Two dependency injection methods can be used. One is constructor injection, and the other is setter injection. A good container should be able to support both at the same time, and should allow mixing them.

Setter Injection

The setter methods are invoked immediately after the object is instantiated by the container. The injection occurs during the component creation or initialization phase, which is performed much earlier in the process than handling business method calls. Thus, there are no threading issues related with calling those setter methods. Setter methods are part of the JavaBean specification, so that they allow the outside world to change collaborators and property values of components. Those JavaBean properties are also used to externalize simple properties such as int or boolean values. This simplifies the code and makes it reusable in a variety of environments.
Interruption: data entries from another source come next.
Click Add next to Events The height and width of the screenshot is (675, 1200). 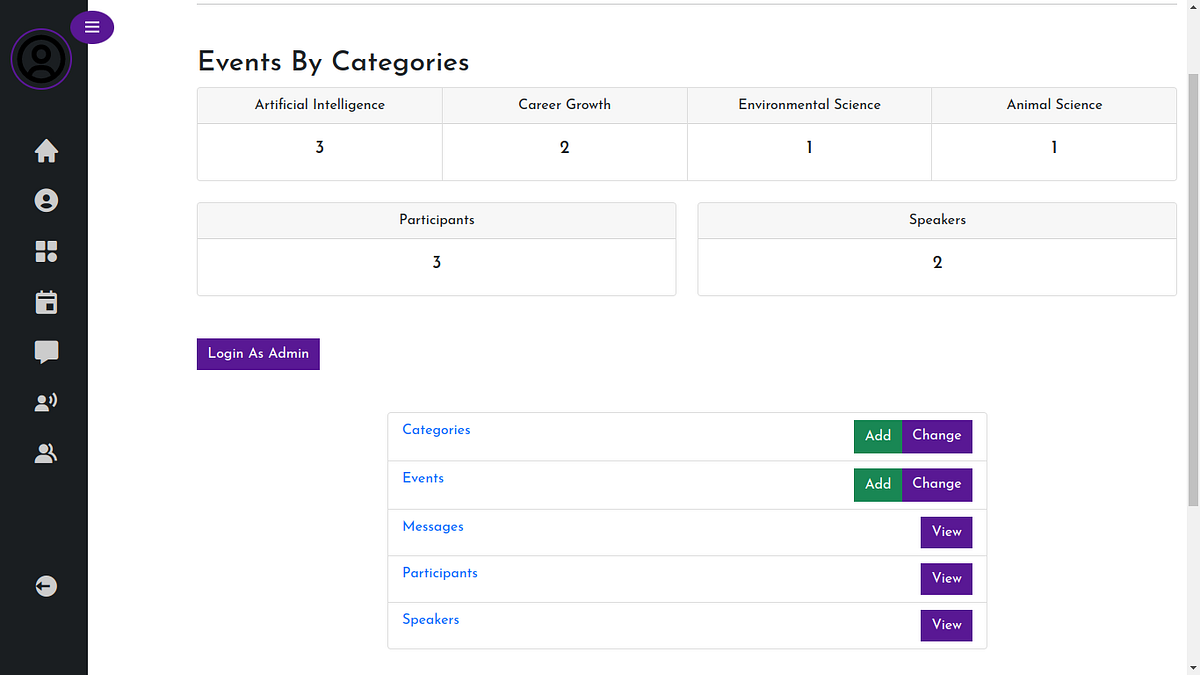[877, 484]
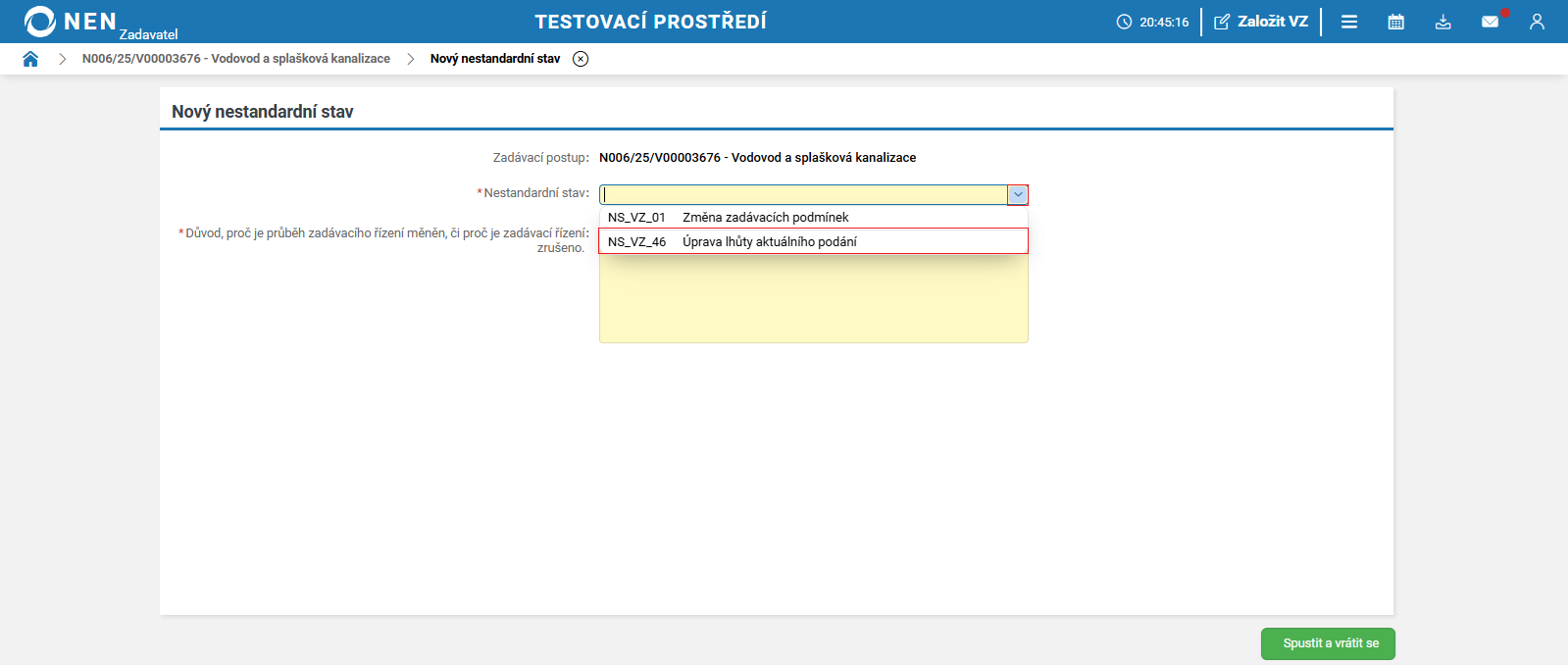
Task: Click the Nestandardní stav input field
Action: pos(804,194)
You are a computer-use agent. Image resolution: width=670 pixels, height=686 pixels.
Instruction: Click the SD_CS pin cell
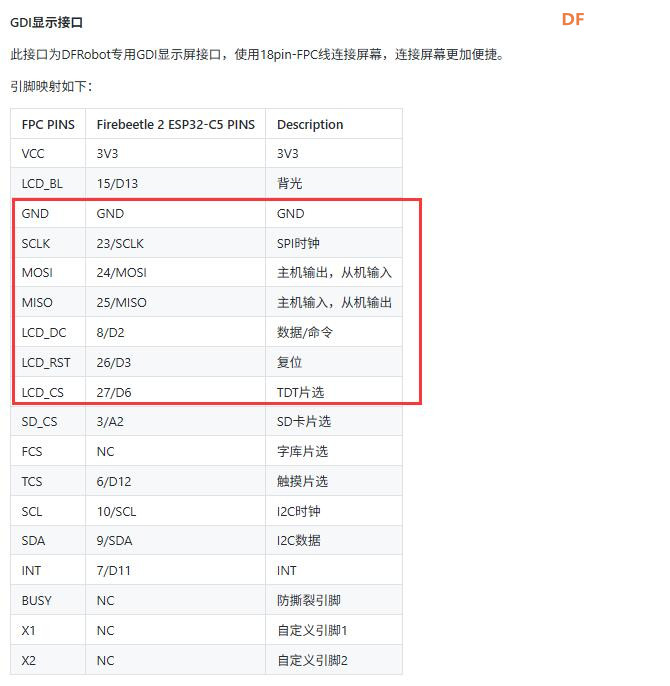click(x=39, y=422)
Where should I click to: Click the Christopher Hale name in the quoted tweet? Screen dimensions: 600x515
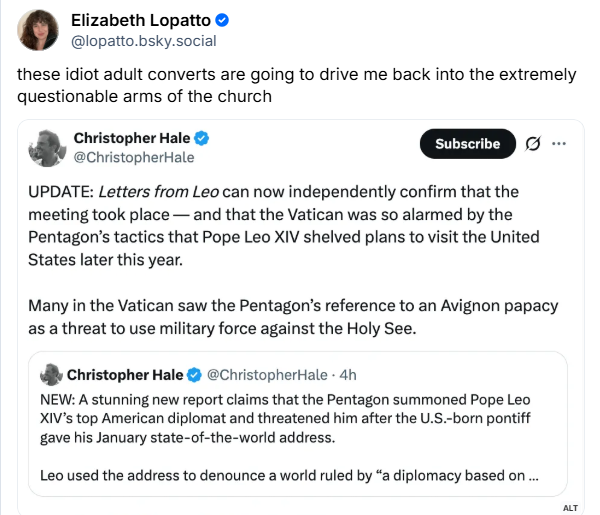pyautogui.click(x=125, y=375)

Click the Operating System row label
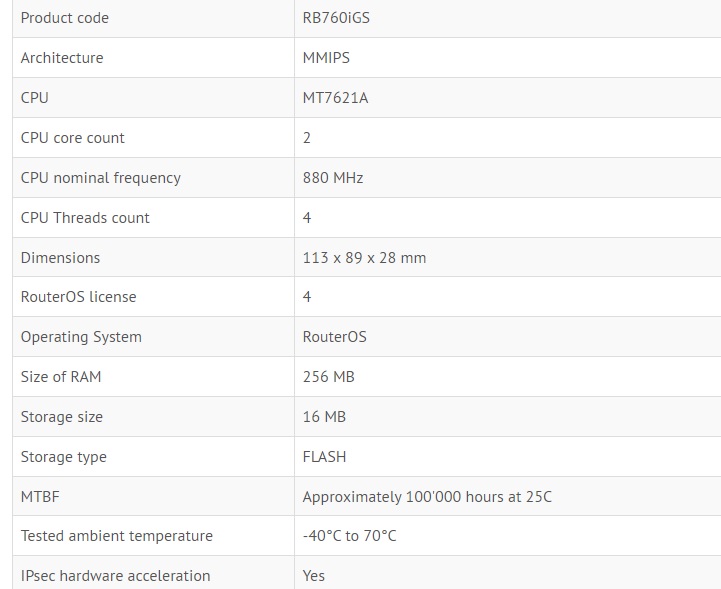[x=81, y=337]
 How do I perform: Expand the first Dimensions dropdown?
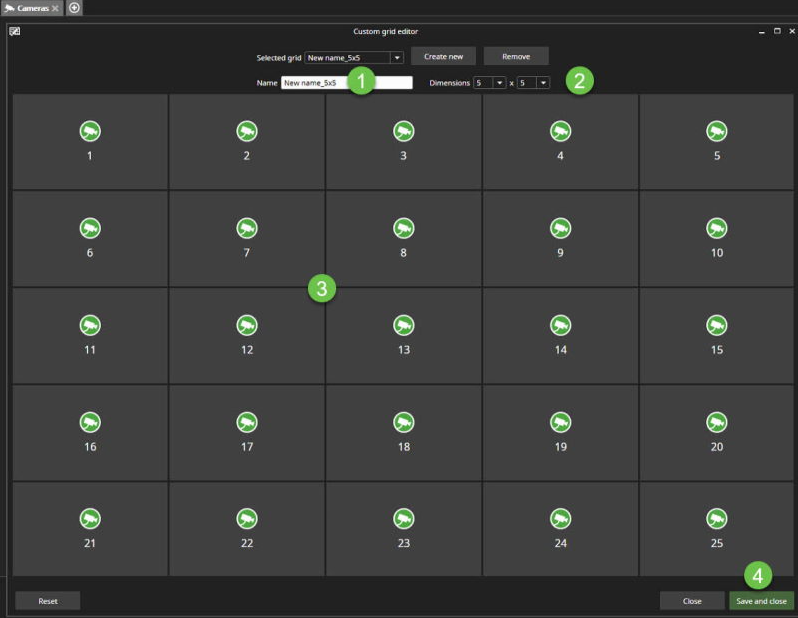click(499, 83)
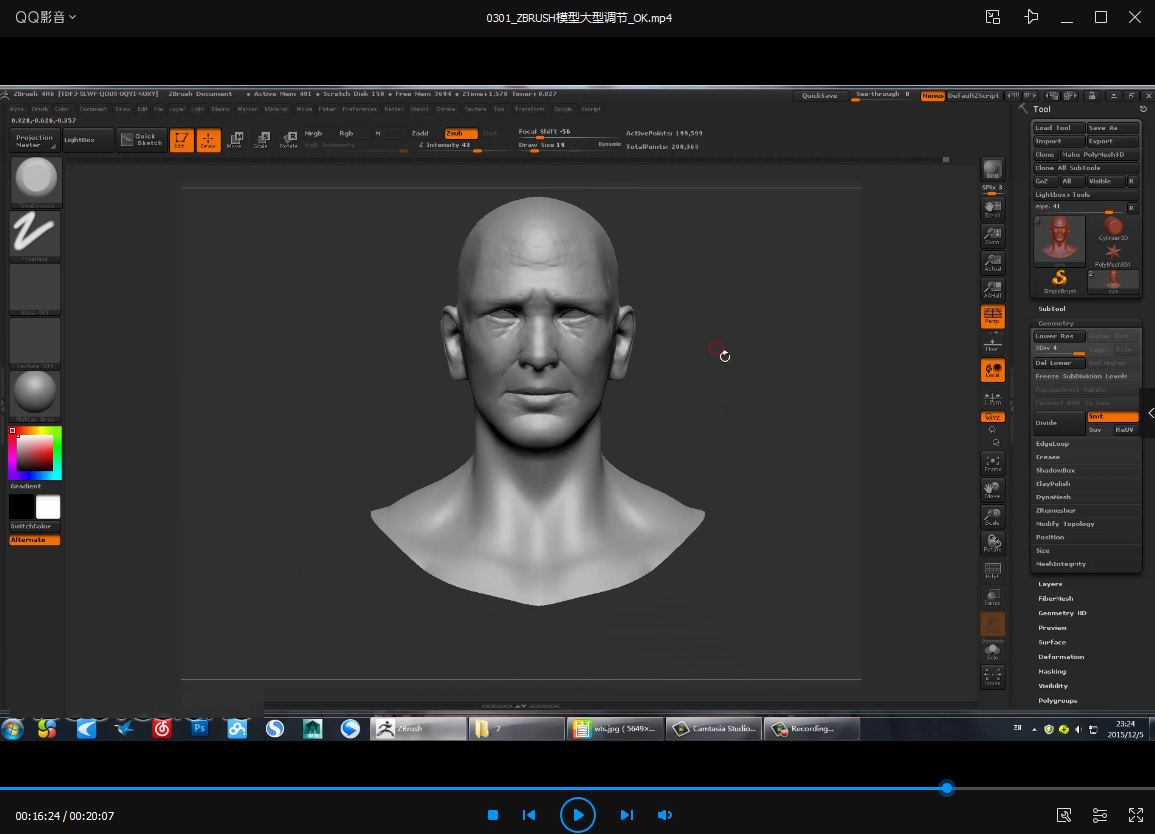The width and height of the screenshot is (1155, 834).
Task: Open the playback settings sliders icon
Action: click(1100, 815)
The most important advantage of setter injection is that it allows re-configurability of the component after its creation. The component's dependencies can be changed at run time. Many existing classes can already be used with standard JavaBean-style programming. In other words, they offer getter and setter methods to access their properties. For example, Jakarta Commons DBCP DataSource provides a commonly used DataSource implementation, and it can be managed via its JavaBean properties within the container. It's possible to use the standard JavaBeans property-editor mechanism for type conversions whenever necessary. For example, a String value given in configuration can easily be converted into a necessary typed value, or a location can be resolved into a resource instance, and so on. If there is a corresponding getter for each setter, it becomes possible to obtain the current state of the component and save it to restore for a later time. If the component has default values for some or all of its properties, it can be configured more easily using setter injection. You can still optionally provide some dependencies of it as well.

The biggest disadvantage of setter injection is that not all necessary dependencies may be injected before use, which leaves the component in a partially configured state. In some cases, the order of invocation of setter methods might be important, and this is not expressed in the component's contract. Containers provide mechanisms to detect and prevent such inconsistencies in component states during their creation phase.

Constructor Injection

With constructor injection, beans express their dependencies via constructor arguments. In this method, dependencies are injected during component creation. The same thread safety applies for constructor injection as well. You can also inject simple properties such as int or boolean values as constructor arguments.

The biggest advantage of constructor injection is that each managed component in the container is guaranteed to be in a consistent state and ready to use after it is created. Another good point is that the amount of code written with constructor injection will be slightly less compared to the code written when setter injection is used.

The biggest disadvantage of constructor injection is that it won't be possible to reconfigure components after their creation unless they provide a setter for those properties given as constructor arguments. Having several overloaded constructors for different configuration options might be confusing or even unavailable most of the time. Concrete inheritance can also be problematic unless you are careful about overriding all of the constructors in the superclass.

Setter or Constructor Injection

Both methods have advantages as well as disadvantages, and it is not possible to use only one method for any application. You might have classes especially written by third parties that don't have constructors that accept suitable arguments for your configuration case. Therefore, you might first create a component with an available constructor that accepts arguments close to your needs, and then inject other dependencies with setter methods. If the components need to be reconfigurable at run time, having setters for their specific properties will be mandatory in that case. IoC containers are expected to allow developers to mix the two types of dependency injection methods for the same component within the application configuration.